In Extractive Question Answering (QA), the goal is to find the exact part of a text that answers a question. The key metrics are Exact Match (EM) and F1 score.

Exact Match (EM) checks if the predicted answer exactly matches the true answer. It is strict and shows how often the model gets the answer perfectly right.

F1 score measures overlap between the predicted and true answer words. It balances precision (how many predicted words are correct) and recall (how many true answer words were found). This helps when answers are partially correct.

These metrics matter because Extractive QA needs precise text spans. EM shows perfect hits, while F1 shows partial correctness, giving a fuller picture.

Confusion matrix or equivalent visualization

Extractive QA does not use a classic confusion matrix like classification. Instead, we compare predicted answer spans to true answer spans.

True Answer: "the Eiffel Tower"
Predicted Answer: "Eiffel Tower"

- Exact Match: No (because of missing "the")
- Precision: 2/2 = 1.0 (all predicted words are correct)
- Recall: 2/3 ≈ 0.67 (missed "the")
- F1: 2 * (1.0 * 0.67) / (1.0 + 0.67) ≈ 0.8
    

This shows how partial matches are scored.

Precision vs Recall tradeoff with examples

In Extractive QA:

  • High Precision: The model's answers are mostly correct words but might miss some parts. Good when you want very accurate answers.
  • High Recall: The model finds most of the true answer words but may include extra words. Good when you want to catch all relevant info, even if some noise is included.

Example: For a question about "Where is the Eiffel Tower?" (true answer: "in Paris")

  • High precision, low recall: "Paris" (correct words, but missing "in")
  • High recall, low precision: "in Paris, France" (includes extra words)

Balancing precision and recall with F1 helps find the best middle ground.
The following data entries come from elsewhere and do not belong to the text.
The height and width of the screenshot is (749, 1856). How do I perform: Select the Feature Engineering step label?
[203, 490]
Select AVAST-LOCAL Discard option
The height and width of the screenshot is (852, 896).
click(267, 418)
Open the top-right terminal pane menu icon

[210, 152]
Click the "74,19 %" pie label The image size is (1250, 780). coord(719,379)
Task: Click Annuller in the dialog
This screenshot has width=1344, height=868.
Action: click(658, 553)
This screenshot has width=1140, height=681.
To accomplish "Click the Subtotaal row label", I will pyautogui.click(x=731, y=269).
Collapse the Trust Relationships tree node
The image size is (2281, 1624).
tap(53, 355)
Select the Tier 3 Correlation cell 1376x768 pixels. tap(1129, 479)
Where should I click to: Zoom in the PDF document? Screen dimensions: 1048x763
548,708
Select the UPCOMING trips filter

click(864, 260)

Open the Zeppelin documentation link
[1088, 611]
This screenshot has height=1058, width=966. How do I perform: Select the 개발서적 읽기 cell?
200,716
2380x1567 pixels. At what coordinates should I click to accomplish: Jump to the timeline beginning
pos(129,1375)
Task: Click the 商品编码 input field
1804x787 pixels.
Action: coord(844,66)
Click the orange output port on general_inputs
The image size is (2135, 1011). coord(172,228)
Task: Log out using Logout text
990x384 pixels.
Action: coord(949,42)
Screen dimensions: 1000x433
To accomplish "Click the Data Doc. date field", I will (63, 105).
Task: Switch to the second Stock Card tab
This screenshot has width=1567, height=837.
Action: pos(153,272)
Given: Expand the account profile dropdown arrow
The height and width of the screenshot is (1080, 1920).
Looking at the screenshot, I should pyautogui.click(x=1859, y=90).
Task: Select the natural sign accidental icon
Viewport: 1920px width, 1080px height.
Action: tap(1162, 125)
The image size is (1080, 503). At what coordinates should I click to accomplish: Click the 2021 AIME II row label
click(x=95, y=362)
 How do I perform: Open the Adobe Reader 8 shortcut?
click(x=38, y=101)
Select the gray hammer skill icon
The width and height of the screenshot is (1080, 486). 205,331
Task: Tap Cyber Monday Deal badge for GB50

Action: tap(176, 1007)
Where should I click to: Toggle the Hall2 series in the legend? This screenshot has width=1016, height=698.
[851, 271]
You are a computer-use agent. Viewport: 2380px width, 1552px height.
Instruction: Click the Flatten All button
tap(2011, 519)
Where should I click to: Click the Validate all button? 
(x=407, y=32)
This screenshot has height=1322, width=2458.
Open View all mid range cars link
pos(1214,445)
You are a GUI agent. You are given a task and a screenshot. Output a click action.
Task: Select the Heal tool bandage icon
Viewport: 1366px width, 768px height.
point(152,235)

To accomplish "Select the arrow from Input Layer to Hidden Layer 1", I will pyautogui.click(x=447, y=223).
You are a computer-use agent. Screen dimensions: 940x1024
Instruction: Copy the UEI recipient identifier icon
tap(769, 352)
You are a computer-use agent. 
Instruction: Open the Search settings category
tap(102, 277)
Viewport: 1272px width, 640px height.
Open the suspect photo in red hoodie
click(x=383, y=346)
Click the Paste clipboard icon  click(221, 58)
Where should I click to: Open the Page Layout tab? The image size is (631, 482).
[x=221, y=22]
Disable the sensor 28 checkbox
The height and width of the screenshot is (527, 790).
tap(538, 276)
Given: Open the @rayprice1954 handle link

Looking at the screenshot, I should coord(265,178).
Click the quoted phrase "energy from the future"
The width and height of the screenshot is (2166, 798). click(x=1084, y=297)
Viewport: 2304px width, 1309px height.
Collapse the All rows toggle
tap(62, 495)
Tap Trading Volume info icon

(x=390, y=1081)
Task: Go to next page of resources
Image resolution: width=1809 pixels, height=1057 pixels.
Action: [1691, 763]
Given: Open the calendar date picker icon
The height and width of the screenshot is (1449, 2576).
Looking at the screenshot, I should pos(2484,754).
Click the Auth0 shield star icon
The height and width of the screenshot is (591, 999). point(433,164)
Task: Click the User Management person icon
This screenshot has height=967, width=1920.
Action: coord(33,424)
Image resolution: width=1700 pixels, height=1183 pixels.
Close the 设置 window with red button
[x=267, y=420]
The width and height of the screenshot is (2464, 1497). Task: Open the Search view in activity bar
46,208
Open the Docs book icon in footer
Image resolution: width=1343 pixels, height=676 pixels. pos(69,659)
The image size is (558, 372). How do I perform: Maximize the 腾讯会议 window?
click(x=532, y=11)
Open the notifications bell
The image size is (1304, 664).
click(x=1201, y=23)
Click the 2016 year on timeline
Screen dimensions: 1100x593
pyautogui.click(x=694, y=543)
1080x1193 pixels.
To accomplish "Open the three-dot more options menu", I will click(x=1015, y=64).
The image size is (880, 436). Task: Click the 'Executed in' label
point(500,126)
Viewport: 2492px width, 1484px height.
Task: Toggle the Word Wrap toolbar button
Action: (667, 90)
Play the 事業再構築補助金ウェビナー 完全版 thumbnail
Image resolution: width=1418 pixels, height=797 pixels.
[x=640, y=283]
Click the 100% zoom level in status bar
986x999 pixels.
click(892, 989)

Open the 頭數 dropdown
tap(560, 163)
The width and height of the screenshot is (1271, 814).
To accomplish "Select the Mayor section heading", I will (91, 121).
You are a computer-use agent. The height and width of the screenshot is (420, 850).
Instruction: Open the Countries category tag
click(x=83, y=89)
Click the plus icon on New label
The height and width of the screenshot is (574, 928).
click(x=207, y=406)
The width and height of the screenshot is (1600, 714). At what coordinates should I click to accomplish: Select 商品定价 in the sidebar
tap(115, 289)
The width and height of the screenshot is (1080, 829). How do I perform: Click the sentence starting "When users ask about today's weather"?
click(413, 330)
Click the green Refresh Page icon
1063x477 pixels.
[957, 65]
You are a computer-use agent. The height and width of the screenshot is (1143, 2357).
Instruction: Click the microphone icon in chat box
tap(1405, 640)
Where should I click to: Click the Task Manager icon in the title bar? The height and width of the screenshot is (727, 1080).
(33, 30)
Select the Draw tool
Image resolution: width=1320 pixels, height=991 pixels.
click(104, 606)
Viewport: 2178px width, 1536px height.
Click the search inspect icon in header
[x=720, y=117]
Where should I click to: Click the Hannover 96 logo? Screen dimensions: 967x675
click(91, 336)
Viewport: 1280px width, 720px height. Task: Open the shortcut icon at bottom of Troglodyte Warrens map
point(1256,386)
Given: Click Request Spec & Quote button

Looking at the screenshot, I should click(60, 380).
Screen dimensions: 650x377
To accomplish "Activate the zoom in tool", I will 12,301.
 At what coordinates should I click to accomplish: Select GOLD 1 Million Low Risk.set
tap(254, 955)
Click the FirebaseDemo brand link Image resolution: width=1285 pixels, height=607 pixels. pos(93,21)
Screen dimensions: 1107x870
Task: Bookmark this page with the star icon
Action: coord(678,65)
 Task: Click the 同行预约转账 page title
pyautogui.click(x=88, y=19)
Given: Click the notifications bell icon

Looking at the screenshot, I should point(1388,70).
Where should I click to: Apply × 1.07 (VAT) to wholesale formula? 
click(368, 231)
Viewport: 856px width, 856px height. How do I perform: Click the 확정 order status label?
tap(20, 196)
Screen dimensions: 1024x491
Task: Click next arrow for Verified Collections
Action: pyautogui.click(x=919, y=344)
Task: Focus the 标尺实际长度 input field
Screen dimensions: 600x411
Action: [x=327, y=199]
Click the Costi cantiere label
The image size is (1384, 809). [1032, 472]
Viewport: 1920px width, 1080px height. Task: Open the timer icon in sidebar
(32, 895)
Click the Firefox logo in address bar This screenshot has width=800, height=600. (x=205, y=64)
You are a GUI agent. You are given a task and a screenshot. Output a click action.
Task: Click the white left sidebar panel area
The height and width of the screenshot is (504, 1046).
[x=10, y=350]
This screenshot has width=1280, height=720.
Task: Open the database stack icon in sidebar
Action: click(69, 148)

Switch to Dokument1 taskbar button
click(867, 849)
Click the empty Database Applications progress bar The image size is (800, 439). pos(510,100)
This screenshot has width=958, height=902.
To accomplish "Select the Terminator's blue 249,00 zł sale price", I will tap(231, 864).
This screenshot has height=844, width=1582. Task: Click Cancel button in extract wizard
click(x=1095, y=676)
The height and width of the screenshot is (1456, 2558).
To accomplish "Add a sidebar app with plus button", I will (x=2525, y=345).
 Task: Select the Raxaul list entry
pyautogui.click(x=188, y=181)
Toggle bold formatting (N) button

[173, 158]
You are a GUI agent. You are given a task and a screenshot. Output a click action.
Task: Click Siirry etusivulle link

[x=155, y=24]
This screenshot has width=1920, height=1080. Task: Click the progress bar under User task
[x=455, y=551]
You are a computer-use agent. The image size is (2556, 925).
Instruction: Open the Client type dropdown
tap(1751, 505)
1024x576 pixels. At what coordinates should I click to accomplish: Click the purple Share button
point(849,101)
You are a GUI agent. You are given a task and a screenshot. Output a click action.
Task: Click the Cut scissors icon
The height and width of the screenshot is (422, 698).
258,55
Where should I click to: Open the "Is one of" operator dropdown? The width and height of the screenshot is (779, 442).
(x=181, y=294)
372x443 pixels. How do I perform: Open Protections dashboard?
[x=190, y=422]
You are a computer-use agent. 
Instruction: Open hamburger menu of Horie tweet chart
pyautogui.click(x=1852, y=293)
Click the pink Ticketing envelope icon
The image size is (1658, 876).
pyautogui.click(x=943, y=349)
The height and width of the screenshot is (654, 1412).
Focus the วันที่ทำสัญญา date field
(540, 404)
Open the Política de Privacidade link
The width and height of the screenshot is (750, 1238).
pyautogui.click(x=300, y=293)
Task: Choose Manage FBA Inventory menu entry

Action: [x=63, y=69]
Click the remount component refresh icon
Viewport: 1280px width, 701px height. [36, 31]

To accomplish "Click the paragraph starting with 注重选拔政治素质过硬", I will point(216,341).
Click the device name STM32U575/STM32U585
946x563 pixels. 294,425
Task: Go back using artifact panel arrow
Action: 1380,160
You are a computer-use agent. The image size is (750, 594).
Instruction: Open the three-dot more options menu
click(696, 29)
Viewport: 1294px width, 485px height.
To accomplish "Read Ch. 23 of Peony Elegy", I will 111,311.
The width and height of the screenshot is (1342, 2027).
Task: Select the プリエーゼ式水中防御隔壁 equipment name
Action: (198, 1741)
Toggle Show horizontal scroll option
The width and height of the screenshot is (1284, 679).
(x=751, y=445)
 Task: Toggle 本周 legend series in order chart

What "good" vs "bad" metric values look like for Extractive QA

Good values:

  • Exact Match (EM) above 70% means the model often finds the exact answer.
  • F1 score above 80% means the model finds most answer words correctly, even if not exact.

Bad values:

  • EM below 40% means the model rarely gets exact answers.
  • F1 below 50% means the model often misses many answer words or adds wrong words.

Good scores mean users get reliable answers. Bad scores mean answers are often wrong or incomplete.

Common pitfalls in Extractive QA metrics
  • Ignoring partial credit: Only using Exact Match misses partially correct answers, which F1 captures.
  • Answer variations: Different but correct answer forms (e.g., "U.S." vs "United States") can lower EM unfairly.
  • Data leakage: If test questions appear in training, metrics look better but model won't generalize.
  • Overfitting: Very high EM on training but low on test means model memorizes rather than understands.
Self-check question

Your Extractive QA model has 50% Exact Match but 85% F1 score. Is it good?

Answer: Yes, this is typical because F1 is usually equal or higher than EM. A high F1 with low EM suggests the model gets many partial matches right but perfect exact answers less often. Overall quality is good. You should investigate answer variations to improve EM.

Key Result
Exact Match shows perfect answer hits; F1 balances partial correctness, both key to judge Extractive QA quality.